De nouveau être une femme parmi les femmes. Du pur bonheur !

L’accueil des deux coiffeuses de ce petit salon à été si chaleureux, qu’immédiatement, je me suis sentie à l’aise et décontractée.

Quelle agréable sensation d’être aux petits soins entre les mains expertes de professionnelles, qui avec passion, essayent de sublimer votre féminité pour que celle-ci s’exprime bien au-delà du miroir ! Ce sont des faiseuses de petits bonheurs.

En effet, en début de transition, nous avons souvent une image encore très critique envers nous-même. Nous ne sommes pas tendre avec le reflet de notre glace. Nous avons comme une sorte de calque de l’image masculine d’avant, qui, tel un filtre visuel, se superpose automatiquement sur le reflet de notre nouvelle image corporelle naissante. Nous ne pouvons nous empêcher, de nous fixer sur certains traits de notre visage, qui pour nous, semblent encore nous trahir, alors qu’en réalité, le changement corporel s’amorce déjà tranquillement et gomme gentiment au fil des mois cette ancienne image.

Alors, ces soins qui vous magnifient revêtent une réelle importance, bien supérieure au sens premier de l’esthétisme.

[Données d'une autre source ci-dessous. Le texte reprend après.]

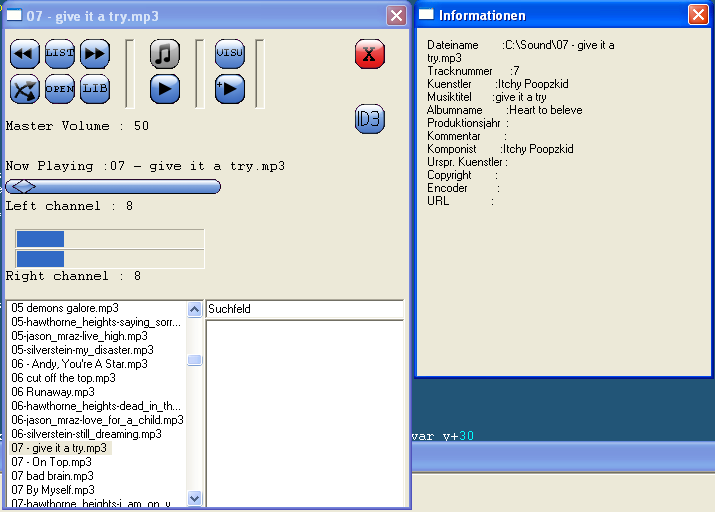Click playlist scrollbar down arrow
The image size is (715, 513).
click(x=195, y=497)
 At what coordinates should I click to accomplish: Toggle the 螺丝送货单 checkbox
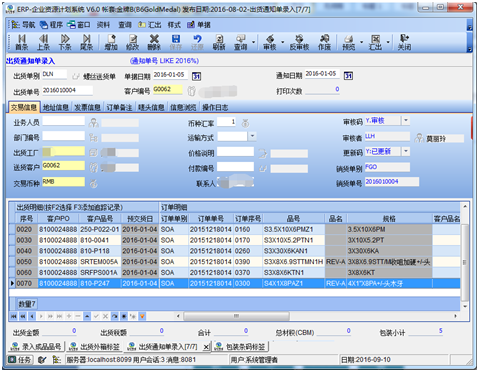pyautogui.click(x=76, y=77)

Ils contribuent à soigner vos blessures du passé et vous apprennent tout simplement à enfin vous aimer.

Toujours à la même période, avec mon ALD en poche, j’avais décidé de me rendre sur Paris, dans un cabinet de dermatologie, pour poursuivre les séances de laser que j’avais déjà commencé pour éradiquer les poils noirs de mon visage, mais surtout aussi, des séances d’épilation électrique, appelées communément électrolyse, pour les poils blancs. C’est un complément obligatoire, lorsque l’on a malheureusement comme moi, des poils blancs sur le visage qui échappent au traitement laser. Cette démarche est essentielle dans l’accompagnement médical de la transition.

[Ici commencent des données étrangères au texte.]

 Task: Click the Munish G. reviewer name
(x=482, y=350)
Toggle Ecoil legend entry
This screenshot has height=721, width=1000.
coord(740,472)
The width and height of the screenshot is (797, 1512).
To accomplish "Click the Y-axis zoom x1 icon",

C’est le seul moyen efficace pour éradiquer de manière définitive ces poils indésirables.

Après avoir établi un devis plus une évaluation des soins à accomplir avec la dermatologue, le traitement pouvait enfin commencer.

Avant chaque séance d’épilation, il faut raser le jour-même la zone à traiter et ,surtout, bien suivre scrupuleusement les recommandations comme, ne pas s’être exposée au soleil quelques jours auparavant et surtout, se présenter sans aucun maquillage avant le soin.

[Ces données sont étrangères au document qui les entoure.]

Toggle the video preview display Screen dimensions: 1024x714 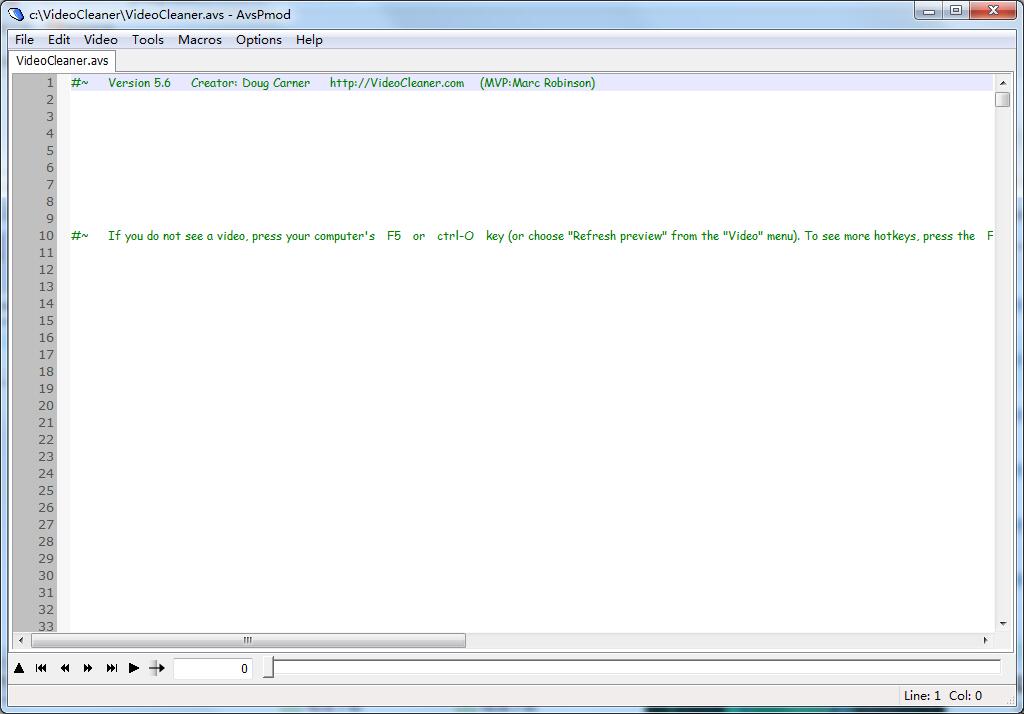[18, 668]
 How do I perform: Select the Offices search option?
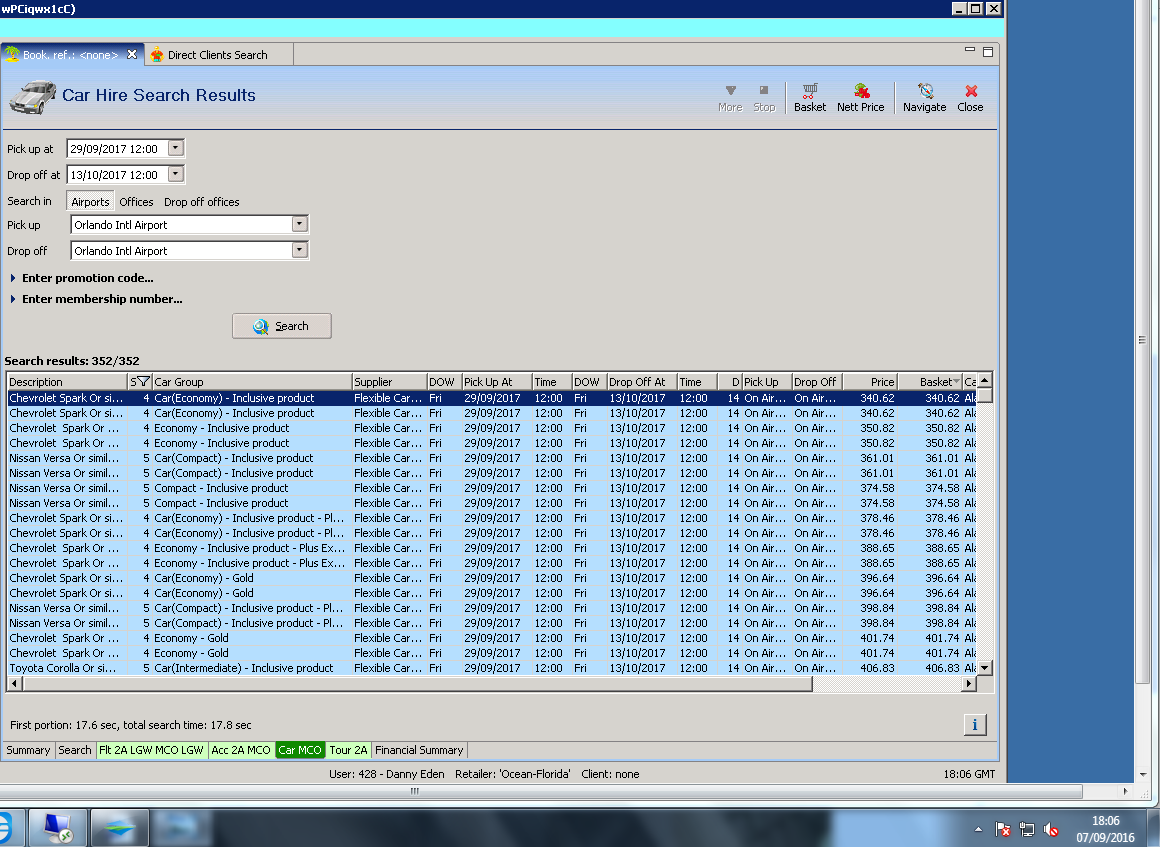click(x=137, y=202)
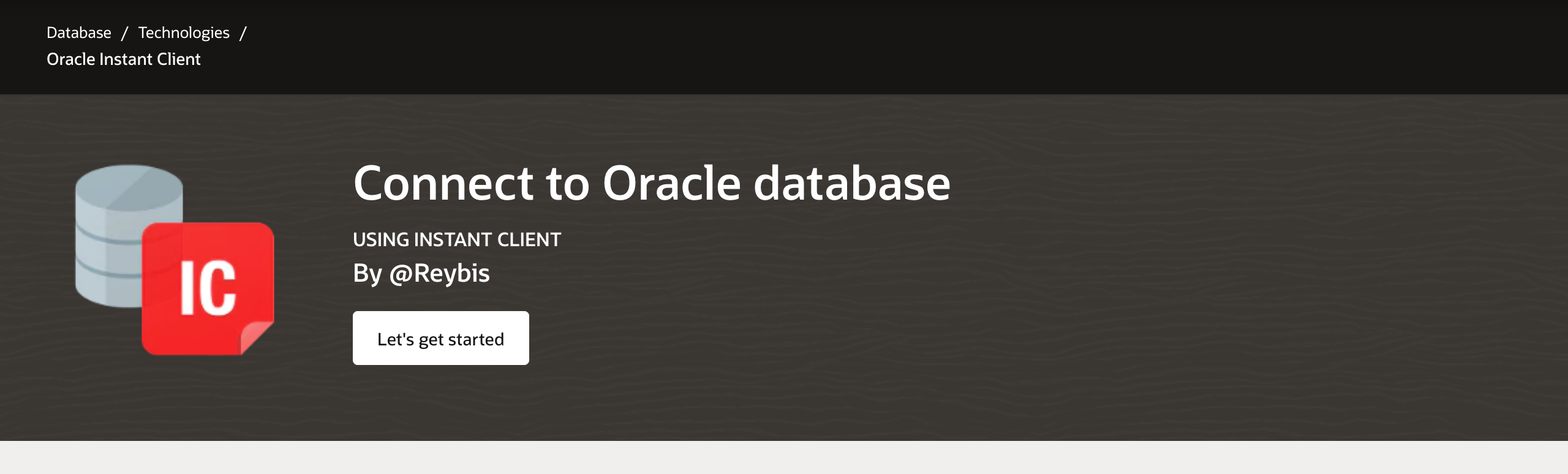
Task: Click the By @Reybis author line
Action: (421, 273)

Dans ce cabinet, contrairement à ce que j’avais déjà expérimenté ailleurs, la douleur est quasi inexistante. Les praticiennes utilisent un système d’air réfrigéré qu’elles diffusent sur le visage de manière simultanée avec les tirs du laser. Cela anesthésie complètement la zone traitée. Ensuite, elles vous apposent des poches de glaces qu’elles laissent en place quelques minutes, puis vous appliquent une crème apaisante.

En revanche, pour l’électrolyse, il ne faut pas se raser soixante douze heures avant chaque séance afin de permettre au praticien d’attraper un à un chaque poil blanc avec une pince à épiler avant l’introduction de l’aiguille. Ce n’est pas hyper douloureux mais l’on ressent tout de même un petit quelque chose.

Moi, ce qui m’a le plus impressionnée, c’est la rapidité d’exécution du praticien et sa dextérité. Je ne pensais pas qu’il irait aussi vite.

Visuellement, c’est un peu impressionnant, car au milieu de son halo lumineux se trouvait une petite vitre dans laquelle je voyais parfaitement toute la scène. Ressentir et voir, c’est pas tout à fait la même chose !

Et puis finalement, au bout de quelques minutes, je me suis rapidement habituée à cette nouvelle sensation cutanée, rythmée par le son incessant du signal émis par l’électrode à chaque follicule pileux traité.

Puis le temps passe tranquillement. De temps à autre, on vous repasse une compresse imbibée de désinfectant puis, à la fin de la séance, on vous applique une crème apaisante.

Personnellement, j’ai trouvé que ce n’était pas si douloureux que çà. Je m’attendais à bien pire ! Mais il faut l’admettre, nous ne sommes pas toutes égales face à la douleur.

Le ressenti est vraiment propre à chacune d’entre nous.

Ainsi, entraînée de rendez-vous en rendez-vous, de consultations en consultations et de soins en soins, j’étais lancée tête baissée dans une nouvelle dynamique à un rythme effréné, partagée entre mon travail à plein temps et les démarches nécessaires à ma transition.

Je ne réalisais pas encore à quel point j’étais déjà en train d’éclore.